By profession he was a civil engineer, and about 30 years since was associated with his brother, the late Mr. John Varden, in laying out the line of the Oxford, Worcester, and Wolverhampton Railway in this district, a project which they materially assisted to promote, and the successful completion of which was in no small degree attributable to their persevering energy.

Mr. Richard Varden remained connected with this undertaking for several years, and subsequently he purchased an estate in the parish of Peopleton. This he converted into a fruit farm, and many of our readers are acquainted with the remarkable success which attended his efforts in this direction, and which his skill, energy, and enterprise fully merited. It is unnecessary to refer at length to the services which Mr. Varden rendered to the cause of agriculture in this district, inasmuch as they are well known to our agricultural readers, and have been justly appreciated by them.

Mr.

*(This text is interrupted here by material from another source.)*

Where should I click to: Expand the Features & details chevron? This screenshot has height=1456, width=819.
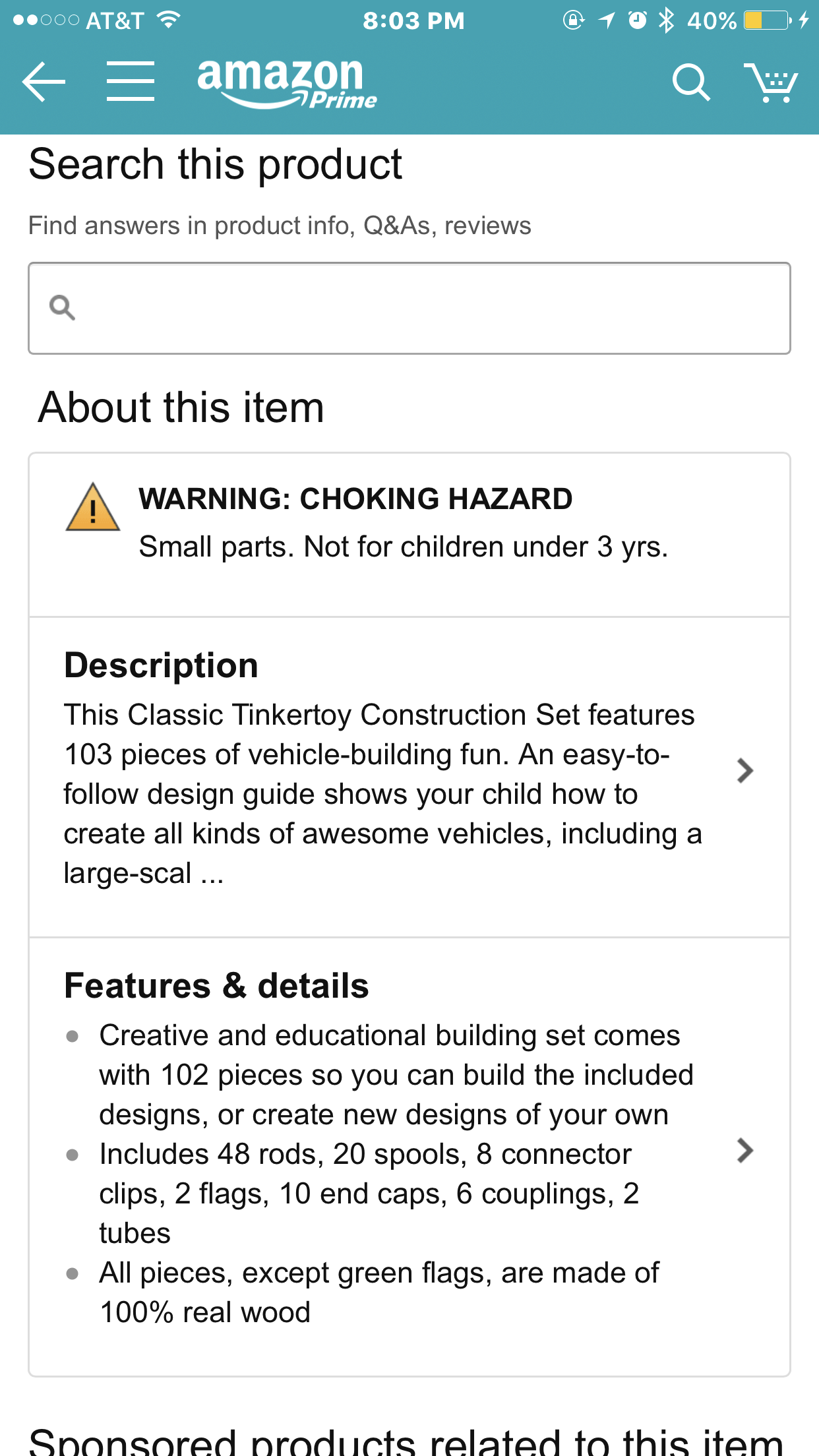click(x=744, y=1150)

Varden was among the first in this county to recognise the importance of Chambers of Agriculture, and he took an active part in the formation and working of the Worcestershire Chamber. The interest he manifested in subjects affecting the agricultural community, and his thorough knowledge of the matters which claimed the attention of the Chamber, procured his election on the Council, which position he filled for many years to the entire satisfaction of the general body of members. The sound judgment which he brought to bear in the deliberations of the Council, and the very able and lucid manner in which he expressed his opinions at the general meetings, caused those opinions to be held in high esteem, and he was frequently deputed to attend the meetings of the Central Chamber, where he worthily represented the views of the local chamber. By his death the agriculturists of the county have lost an intelligent, zealous, and public-spirited promoter of their interests, and the Council of the Worcestershire Chamber a friend and colleague whose valuable co-operation they always heartily welcomed.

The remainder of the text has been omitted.